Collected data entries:
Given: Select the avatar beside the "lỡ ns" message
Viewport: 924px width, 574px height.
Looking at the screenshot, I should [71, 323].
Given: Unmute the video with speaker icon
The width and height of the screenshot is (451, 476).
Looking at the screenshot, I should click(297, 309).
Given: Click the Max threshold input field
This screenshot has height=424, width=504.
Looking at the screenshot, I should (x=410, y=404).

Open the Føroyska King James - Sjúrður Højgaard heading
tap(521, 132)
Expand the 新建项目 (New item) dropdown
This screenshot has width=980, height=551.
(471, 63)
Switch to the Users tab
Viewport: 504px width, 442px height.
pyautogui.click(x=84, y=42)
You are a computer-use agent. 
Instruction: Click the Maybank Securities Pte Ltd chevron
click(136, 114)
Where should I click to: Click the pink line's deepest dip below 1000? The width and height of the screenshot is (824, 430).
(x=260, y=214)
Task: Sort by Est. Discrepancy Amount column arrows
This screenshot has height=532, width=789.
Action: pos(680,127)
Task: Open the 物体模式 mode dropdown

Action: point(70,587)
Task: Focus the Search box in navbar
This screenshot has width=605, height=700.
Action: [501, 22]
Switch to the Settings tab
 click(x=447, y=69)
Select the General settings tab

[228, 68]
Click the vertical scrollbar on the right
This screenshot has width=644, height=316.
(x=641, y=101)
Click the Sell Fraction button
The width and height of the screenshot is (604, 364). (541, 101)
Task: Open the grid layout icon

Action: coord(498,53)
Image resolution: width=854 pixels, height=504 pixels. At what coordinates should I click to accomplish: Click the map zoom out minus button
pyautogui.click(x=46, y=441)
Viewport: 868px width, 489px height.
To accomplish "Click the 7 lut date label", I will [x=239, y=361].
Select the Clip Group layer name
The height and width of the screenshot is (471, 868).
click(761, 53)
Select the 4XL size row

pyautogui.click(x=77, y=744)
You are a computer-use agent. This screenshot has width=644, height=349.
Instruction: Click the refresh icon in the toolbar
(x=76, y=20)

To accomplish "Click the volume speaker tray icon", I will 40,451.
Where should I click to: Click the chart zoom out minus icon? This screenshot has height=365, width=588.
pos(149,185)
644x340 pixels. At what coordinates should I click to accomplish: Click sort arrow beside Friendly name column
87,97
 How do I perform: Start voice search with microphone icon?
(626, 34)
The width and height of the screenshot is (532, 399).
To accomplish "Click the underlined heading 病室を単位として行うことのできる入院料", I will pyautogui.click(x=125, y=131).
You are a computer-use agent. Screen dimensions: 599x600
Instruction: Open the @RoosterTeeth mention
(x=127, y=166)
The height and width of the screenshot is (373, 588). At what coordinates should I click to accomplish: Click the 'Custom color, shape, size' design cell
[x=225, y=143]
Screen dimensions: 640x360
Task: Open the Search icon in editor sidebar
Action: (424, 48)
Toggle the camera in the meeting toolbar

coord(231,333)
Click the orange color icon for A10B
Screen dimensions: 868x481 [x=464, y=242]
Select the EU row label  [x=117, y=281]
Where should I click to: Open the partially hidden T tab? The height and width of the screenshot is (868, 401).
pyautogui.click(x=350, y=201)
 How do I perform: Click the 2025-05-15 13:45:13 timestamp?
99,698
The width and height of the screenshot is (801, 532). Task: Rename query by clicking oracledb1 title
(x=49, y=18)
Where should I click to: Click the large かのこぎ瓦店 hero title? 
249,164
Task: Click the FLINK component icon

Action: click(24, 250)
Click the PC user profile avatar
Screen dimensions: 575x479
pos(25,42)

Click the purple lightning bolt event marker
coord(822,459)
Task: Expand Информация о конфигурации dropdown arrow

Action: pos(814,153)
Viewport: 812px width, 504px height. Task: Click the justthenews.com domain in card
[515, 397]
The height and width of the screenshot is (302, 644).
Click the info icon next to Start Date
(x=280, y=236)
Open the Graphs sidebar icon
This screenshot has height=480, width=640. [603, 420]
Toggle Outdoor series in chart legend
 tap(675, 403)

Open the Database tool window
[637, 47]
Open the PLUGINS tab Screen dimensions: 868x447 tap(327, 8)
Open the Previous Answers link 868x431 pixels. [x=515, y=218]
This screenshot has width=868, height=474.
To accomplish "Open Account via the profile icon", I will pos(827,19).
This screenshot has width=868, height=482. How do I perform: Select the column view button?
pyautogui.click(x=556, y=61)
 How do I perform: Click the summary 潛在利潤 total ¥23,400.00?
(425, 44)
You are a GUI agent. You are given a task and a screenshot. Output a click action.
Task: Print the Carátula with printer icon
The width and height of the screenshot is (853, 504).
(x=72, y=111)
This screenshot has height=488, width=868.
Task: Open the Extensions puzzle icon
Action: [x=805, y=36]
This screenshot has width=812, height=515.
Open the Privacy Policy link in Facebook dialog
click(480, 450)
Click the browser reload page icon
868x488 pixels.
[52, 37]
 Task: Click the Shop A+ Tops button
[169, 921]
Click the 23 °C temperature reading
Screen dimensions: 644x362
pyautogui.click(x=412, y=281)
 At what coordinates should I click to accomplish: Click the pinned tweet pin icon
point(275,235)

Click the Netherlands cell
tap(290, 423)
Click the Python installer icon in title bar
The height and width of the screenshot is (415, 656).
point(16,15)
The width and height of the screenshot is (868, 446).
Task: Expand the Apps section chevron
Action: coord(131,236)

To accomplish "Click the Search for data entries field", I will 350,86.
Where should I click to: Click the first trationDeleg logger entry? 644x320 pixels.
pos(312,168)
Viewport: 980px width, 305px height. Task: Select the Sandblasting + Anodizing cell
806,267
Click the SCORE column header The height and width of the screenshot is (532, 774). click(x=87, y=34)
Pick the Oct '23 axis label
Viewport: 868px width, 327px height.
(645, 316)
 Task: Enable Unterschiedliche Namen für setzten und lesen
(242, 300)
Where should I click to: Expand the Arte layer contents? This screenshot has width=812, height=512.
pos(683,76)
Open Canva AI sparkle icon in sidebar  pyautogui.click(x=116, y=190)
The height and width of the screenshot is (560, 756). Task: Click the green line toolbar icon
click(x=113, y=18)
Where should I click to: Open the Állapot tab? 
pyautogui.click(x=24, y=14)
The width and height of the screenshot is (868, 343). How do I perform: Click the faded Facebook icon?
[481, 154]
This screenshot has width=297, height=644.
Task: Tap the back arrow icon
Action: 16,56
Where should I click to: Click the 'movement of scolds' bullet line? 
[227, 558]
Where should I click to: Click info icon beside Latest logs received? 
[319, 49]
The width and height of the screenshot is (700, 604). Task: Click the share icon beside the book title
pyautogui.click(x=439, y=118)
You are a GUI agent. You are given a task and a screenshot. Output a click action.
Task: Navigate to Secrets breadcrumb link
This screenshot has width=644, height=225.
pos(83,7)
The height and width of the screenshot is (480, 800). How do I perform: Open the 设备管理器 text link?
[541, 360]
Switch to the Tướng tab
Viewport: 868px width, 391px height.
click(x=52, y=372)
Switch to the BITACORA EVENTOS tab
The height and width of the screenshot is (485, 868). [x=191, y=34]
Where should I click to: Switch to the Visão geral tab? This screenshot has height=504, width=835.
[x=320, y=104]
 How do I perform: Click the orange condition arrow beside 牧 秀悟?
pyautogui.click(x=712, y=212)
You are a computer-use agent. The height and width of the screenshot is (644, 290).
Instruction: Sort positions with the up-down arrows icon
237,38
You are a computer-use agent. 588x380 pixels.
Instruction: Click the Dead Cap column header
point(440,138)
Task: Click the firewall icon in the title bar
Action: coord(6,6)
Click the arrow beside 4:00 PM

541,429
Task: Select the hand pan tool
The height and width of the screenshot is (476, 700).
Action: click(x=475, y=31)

# [TASK ITEM]
Find the string "computer" in the entries above. Copy each line where it occurs.

# [RESPONSE AREA]
You are a computer-use agent. 
You are a computer-use agent. This screenshot has width=644, height=349.
You are a computer-use agent. Screen dimensions: 599x600
You are a computer-use agent. The height and width of the screenshot is (644, 290).
You are a computer-use agent. 588x380 pixels.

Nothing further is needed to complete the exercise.